Méndez Peña s’est exprimé sur les perspectives du secteur pour les mois à venir et il a assuré qu’elles visent à accroître la reprise et la disponibilité des bus que compte la province. En dépit des difficultés, un effort est fait pour garantir à la population un meilleur service cet été. Car, en cette période de loisirs et de villégiature pour les familles, les trajets les plus complexes sont traditionnellement renforcés.

Dans le cas spécifique des plages à l’est de La Havane on a, depuis le 21 du mois dernier, ouvert en renfort une nouvelle ligne de train à destination de Guanabo pendant les journées de départs. Elle fonctionne du mardi au dimanche et compte 70 places.

De même, en juin, les entreprises qui disposent des équipements pour prendre en charge les passagers aux arrêts particulièrement fréquentés ont également été intégrées, selon Sergio Enriquez Fajardo, directeur des passagers de la Compagnie Générale des Transports à la Havane.

Par ailleurs, de façon encourageante- non sans oublier les désagréments du manque d’aération et de la chaleur ressentie à l’intérieur- déjà plusieurs des 29 bus belges, donnés d’occasion et de marque fiable, circulent depuis le 4 juillet sur les trajets P-12 et P-16. Ce qui bénéficie à près de 32 000 personnes qui empruntent le couloir Boyeros.

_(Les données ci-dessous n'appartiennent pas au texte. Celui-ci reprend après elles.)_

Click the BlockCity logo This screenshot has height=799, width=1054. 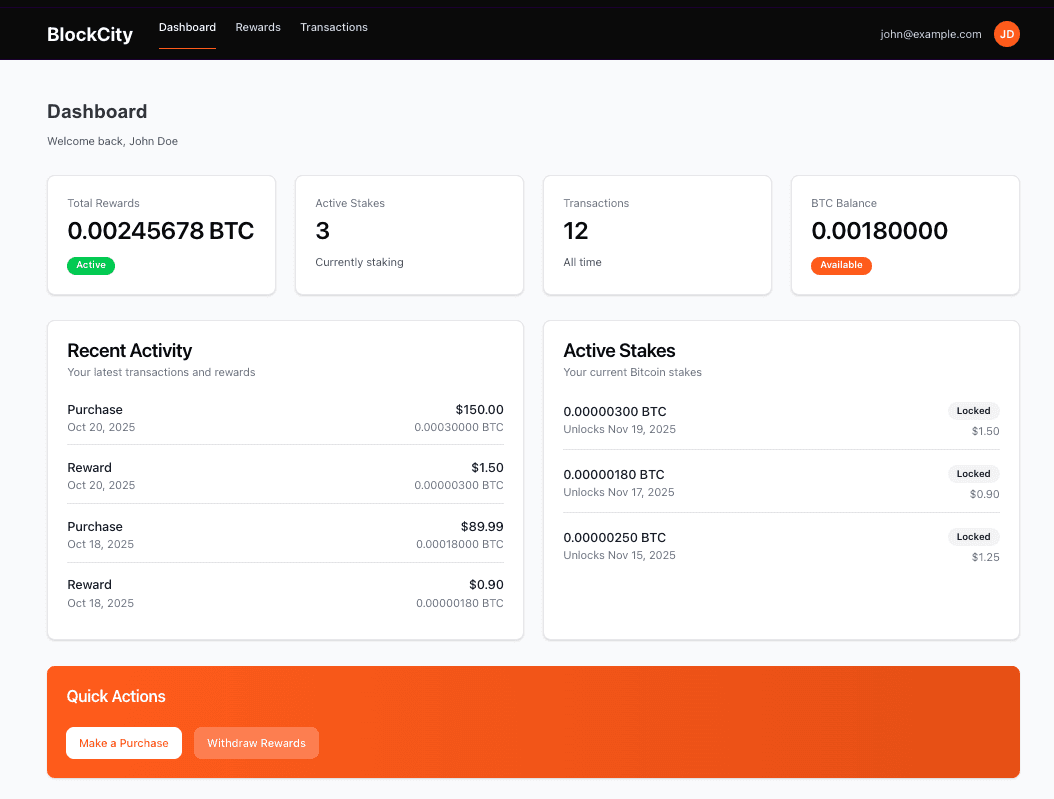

Mendez Peña a récemment déclaré que la transformation des fenêtres est effectuée, à un rythme soutenu et en respectant la qualité requise, par l’Entreprise de Production de Bus Evelio Prieto dans la municipalité de Guanajay, province d’Artemisa, en vue d’obtenir une ventilation adaptée. Il a précisé que cinq fenêtres seront installées dans les bus articulés P-12 et trois dans les autres P-16.

Au milieu de tant de défis, la responsabilité morale et humaine devrait être un lien présent et même qui nous renforce, en tant que peuple traditionnellement solidaire que nous sommes. C’est donc l’affaire de tous de gagner une autre bataille complexe qui, en matière de transport, frappe toujours l’immense majorité.